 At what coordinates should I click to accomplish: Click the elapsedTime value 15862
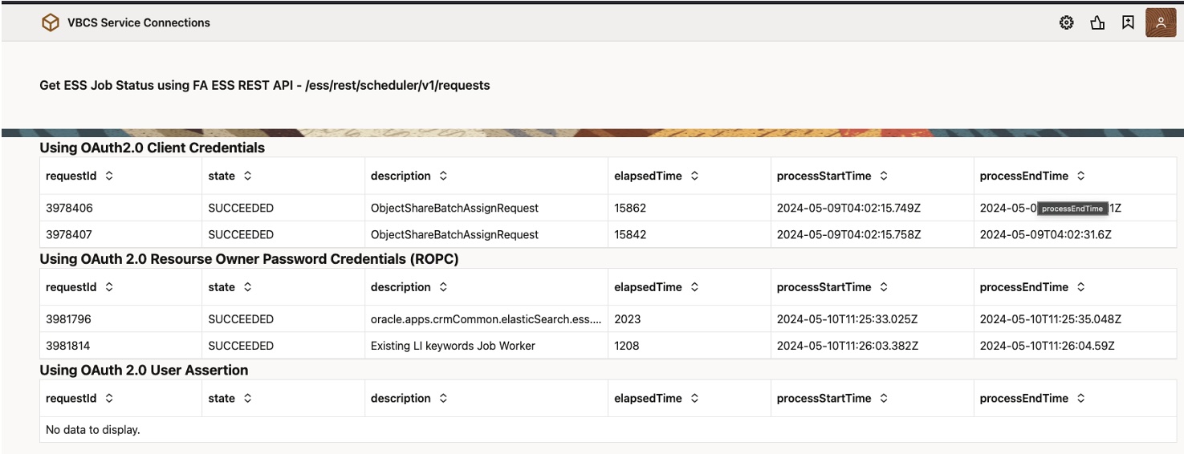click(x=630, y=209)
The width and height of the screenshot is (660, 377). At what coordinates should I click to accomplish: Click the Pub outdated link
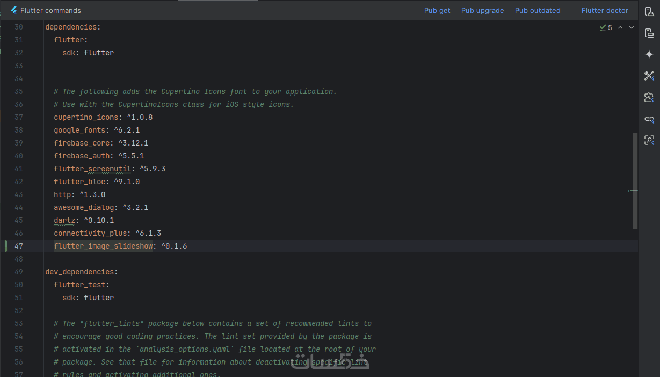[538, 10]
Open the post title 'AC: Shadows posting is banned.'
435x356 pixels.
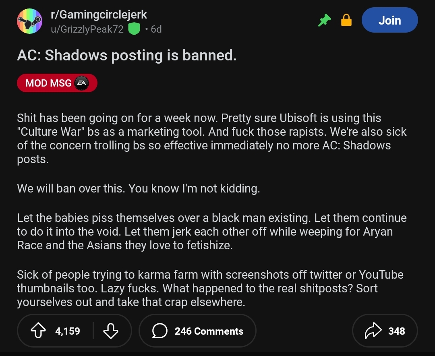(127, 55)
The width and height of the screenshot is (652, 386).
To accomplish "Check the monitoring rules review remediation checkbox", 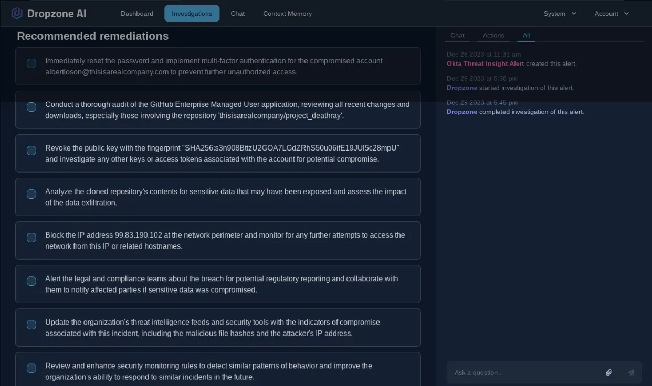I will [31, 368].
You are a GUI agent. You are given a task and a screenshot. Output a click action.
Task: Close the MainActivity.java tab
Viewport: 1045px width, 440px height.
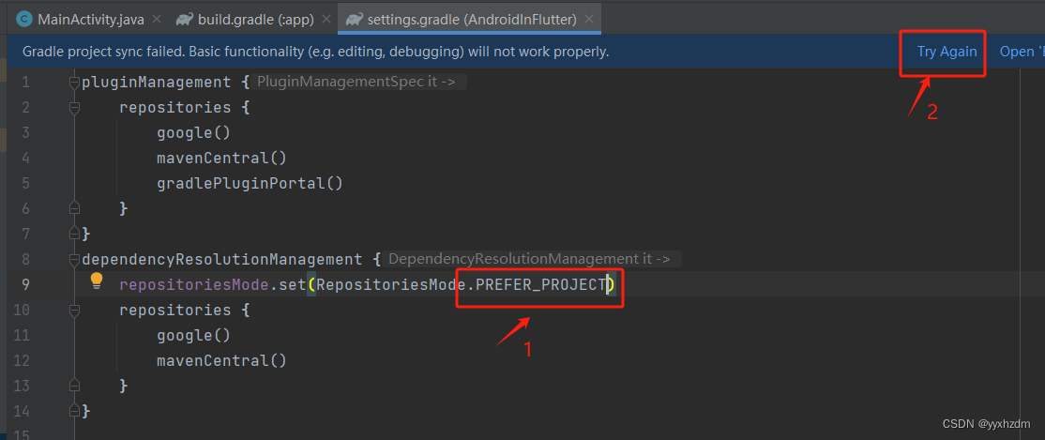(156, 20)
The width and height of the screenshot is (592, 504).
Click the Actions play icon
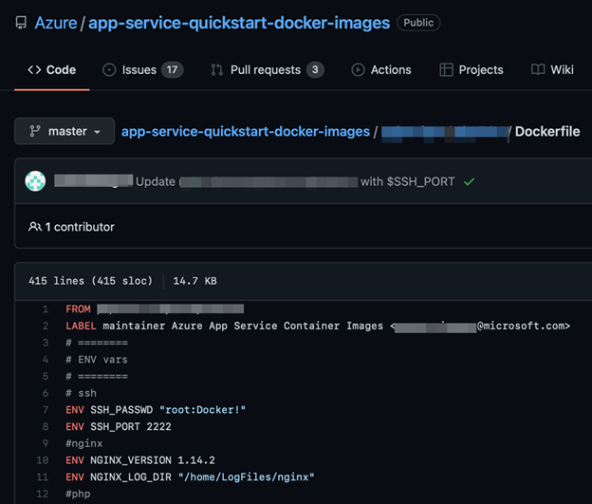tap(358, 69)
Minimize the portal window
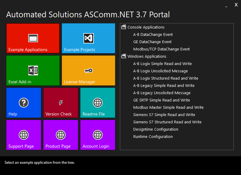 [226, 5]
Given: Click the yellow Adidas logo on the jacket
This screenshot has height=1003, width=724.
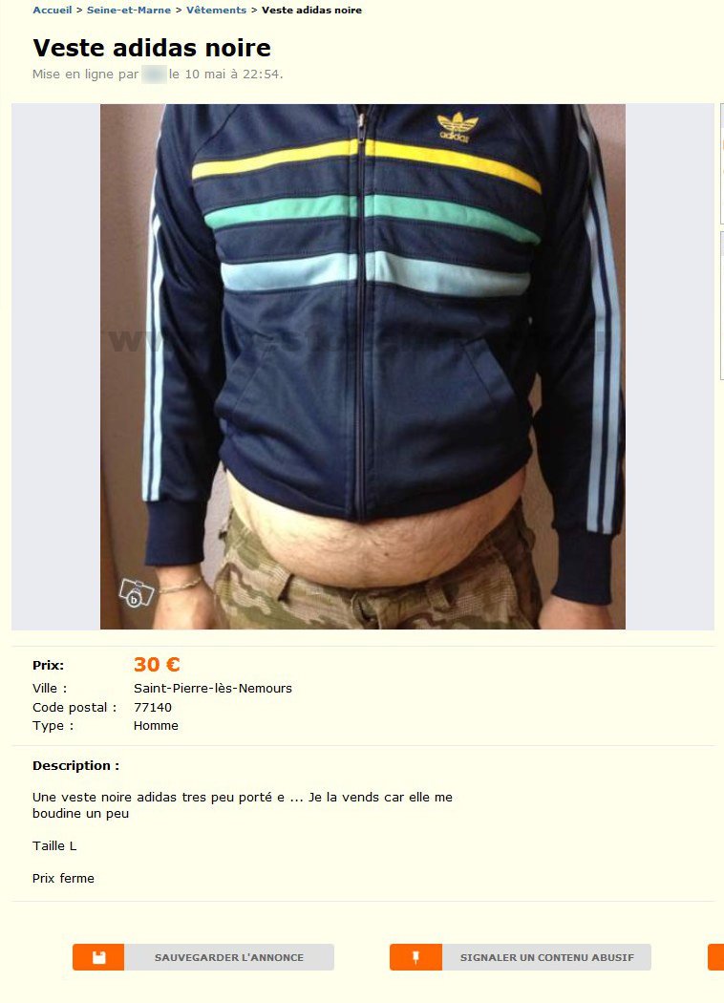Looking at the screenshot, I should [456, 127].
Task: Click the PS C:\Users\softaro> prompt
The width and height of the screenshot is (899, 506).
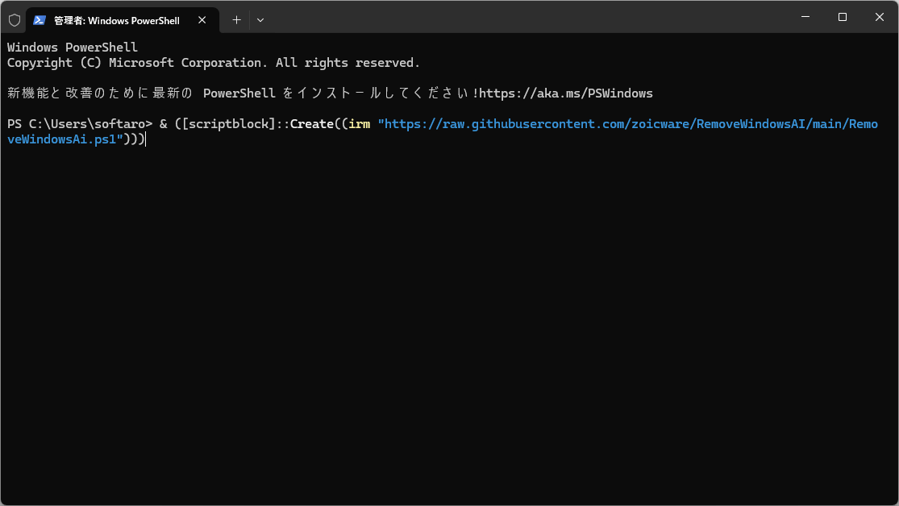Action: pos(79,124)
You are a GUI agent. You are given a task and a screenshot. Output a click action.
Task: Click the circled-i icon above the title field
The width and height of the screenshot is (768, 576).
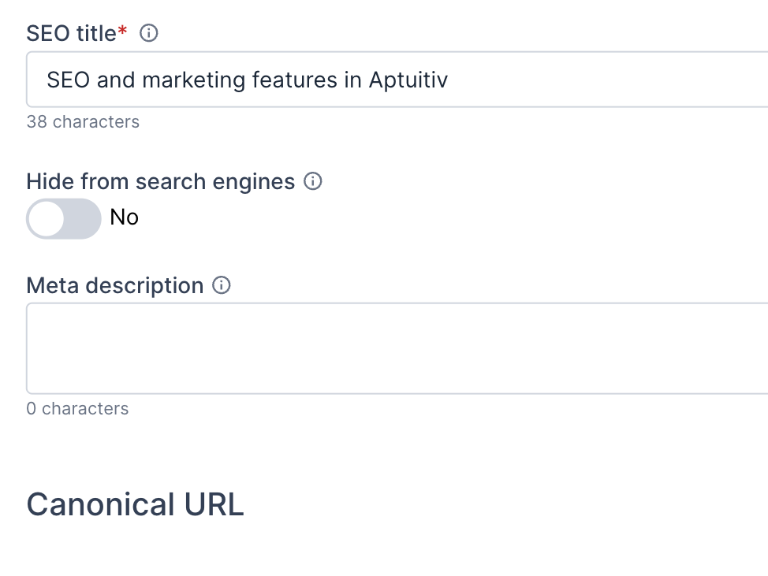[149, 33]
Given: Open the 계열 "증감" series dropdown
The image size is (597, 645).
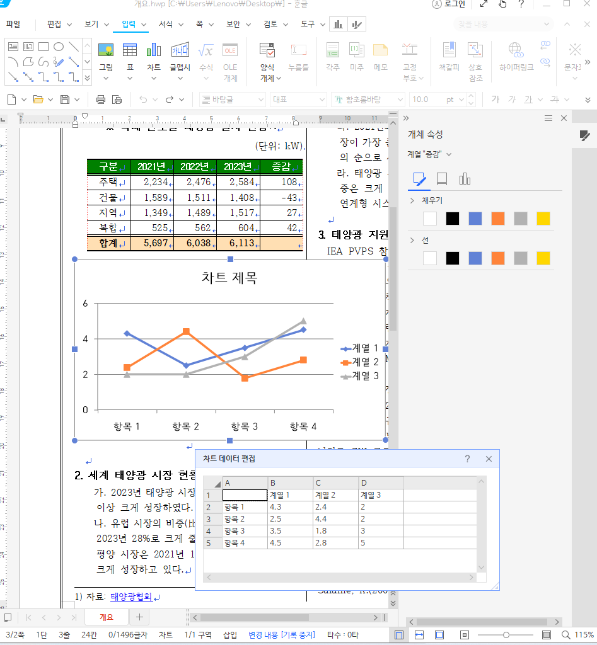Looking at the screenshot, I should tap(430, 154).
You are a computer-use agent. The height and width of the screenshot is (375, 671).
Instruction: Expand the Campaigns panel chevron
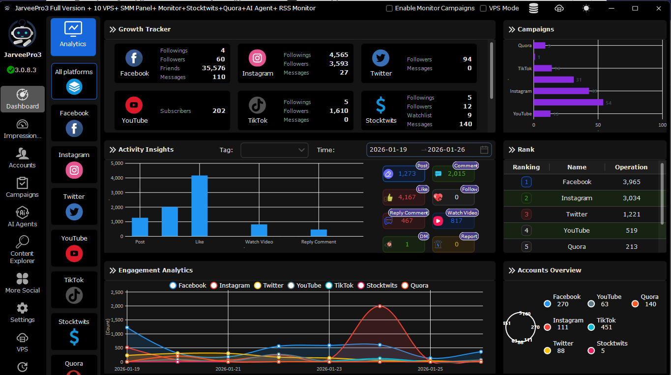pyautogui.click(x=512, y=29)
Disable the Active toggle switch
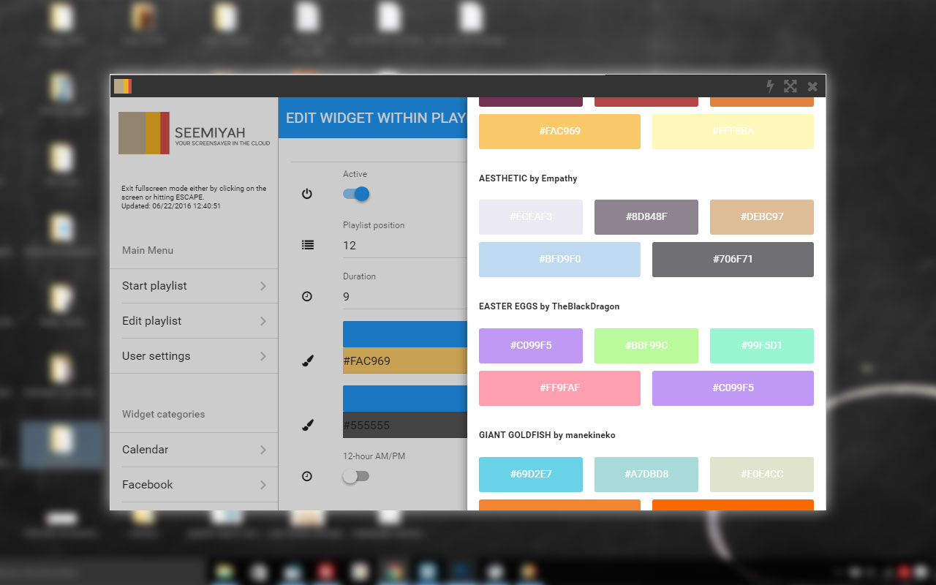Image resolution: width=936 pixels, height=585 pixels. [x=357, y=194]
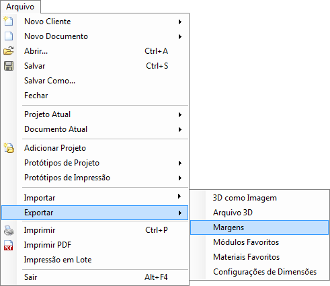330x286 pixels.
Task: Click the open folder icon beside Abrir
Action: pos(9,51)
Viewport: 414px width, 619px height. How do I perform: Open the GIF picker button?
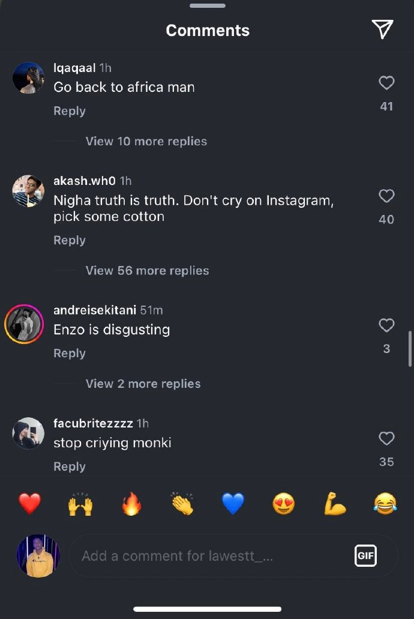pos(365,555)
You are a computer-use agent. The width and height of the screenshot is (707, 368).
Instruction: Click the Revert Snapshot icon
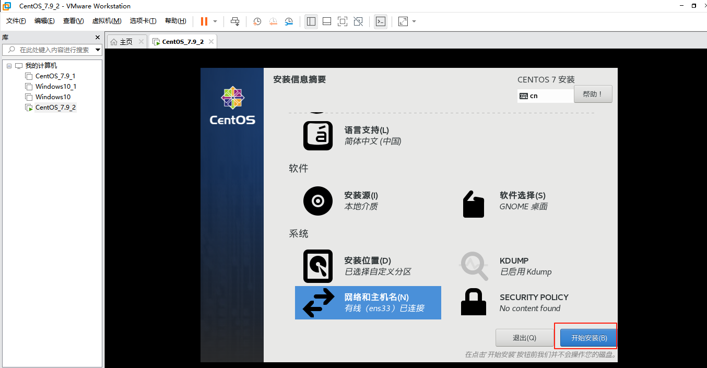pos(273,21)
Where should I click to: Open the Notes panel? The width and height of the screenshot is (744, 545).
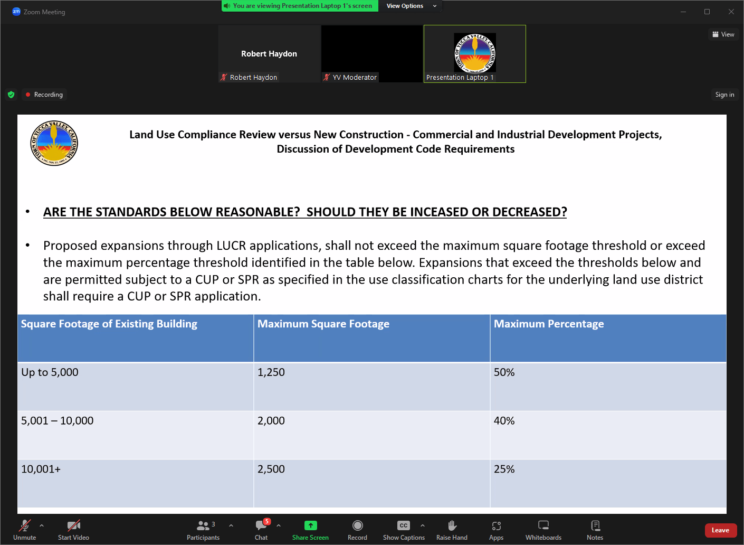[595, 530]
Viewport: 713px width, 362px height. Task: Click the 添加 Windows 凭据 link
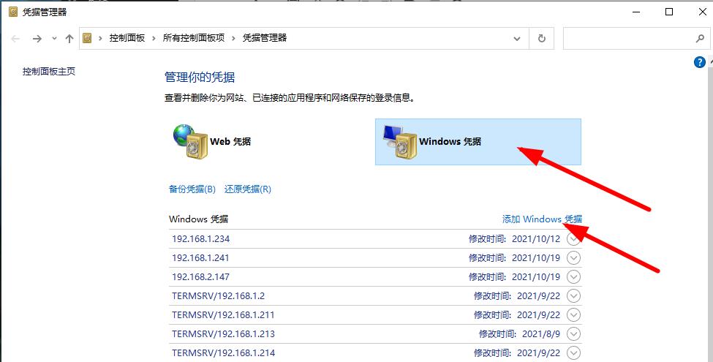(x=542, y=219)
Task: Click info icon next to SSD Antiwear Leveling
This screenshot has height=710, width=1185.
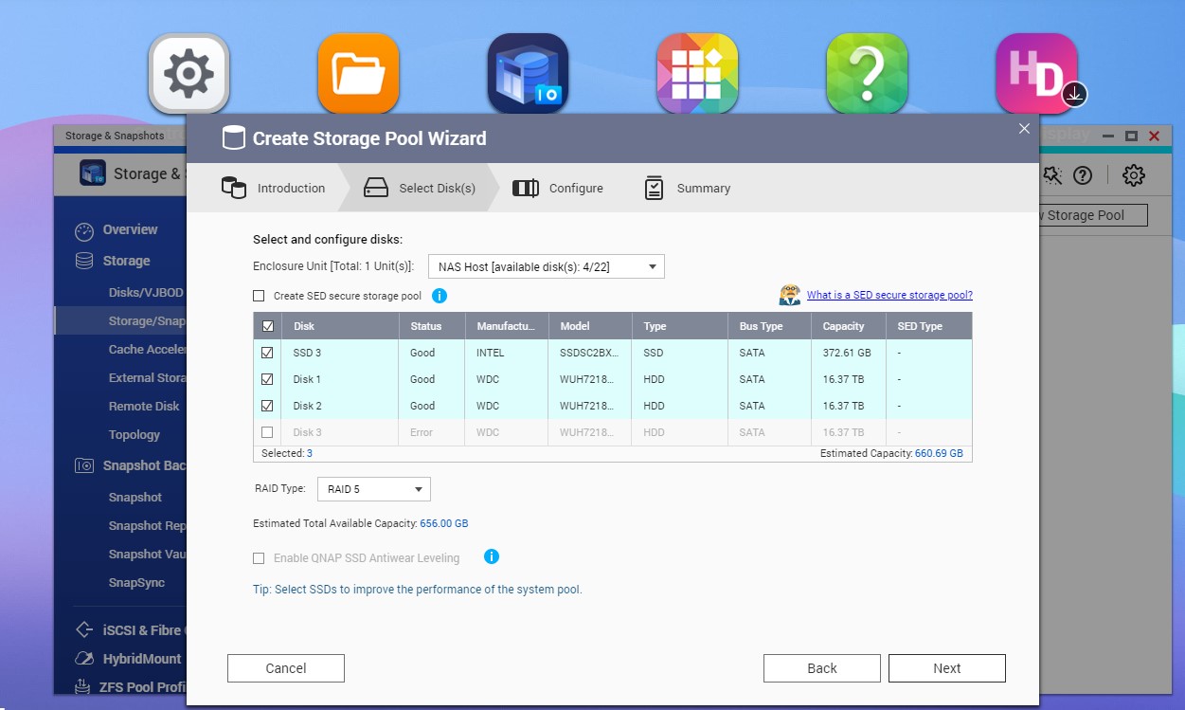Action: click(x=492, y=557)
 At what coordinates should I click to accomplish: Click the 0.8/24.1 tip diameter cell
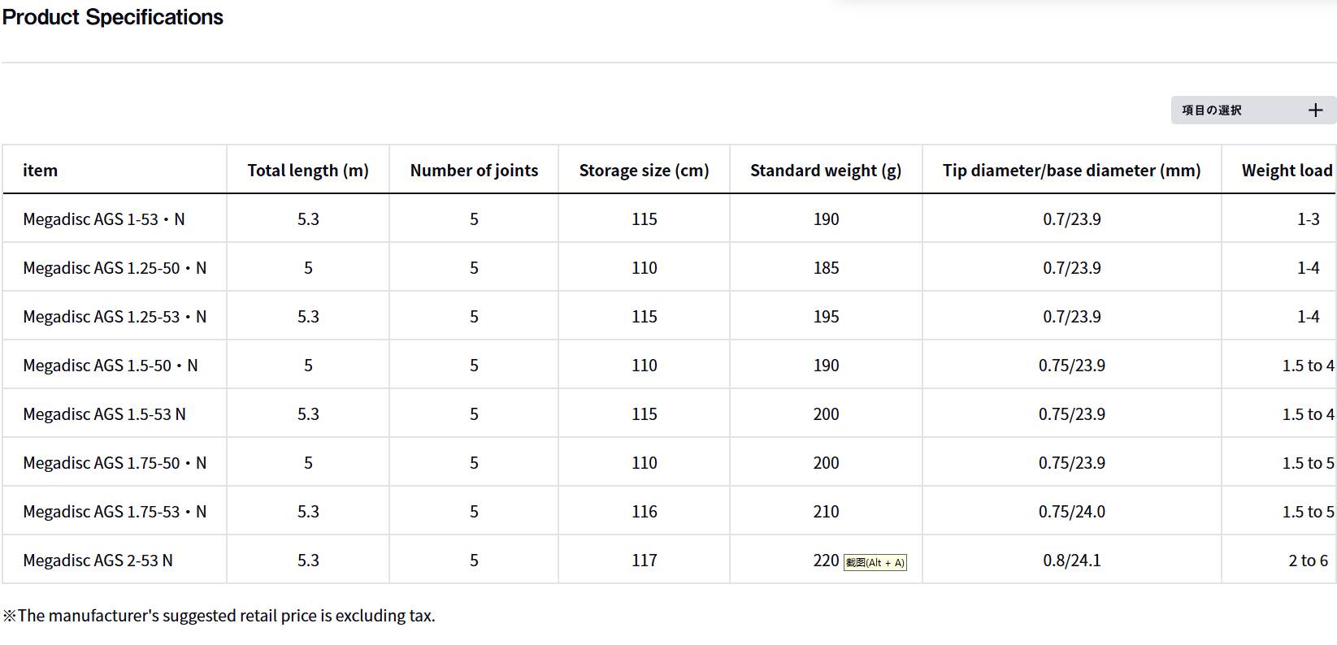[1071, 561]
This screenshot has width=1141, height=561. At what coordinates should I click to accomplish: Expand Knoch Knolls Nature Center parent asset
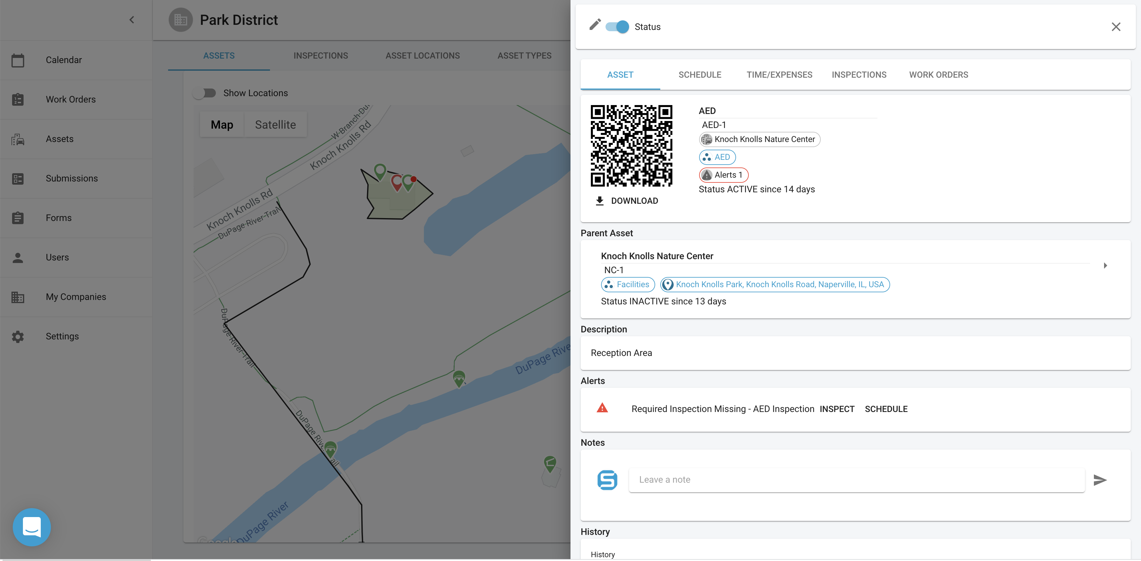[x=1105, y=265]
========
» **How to complete this task**:
State only the number of lines above that contain the word "title".

» **Expected answer**:
2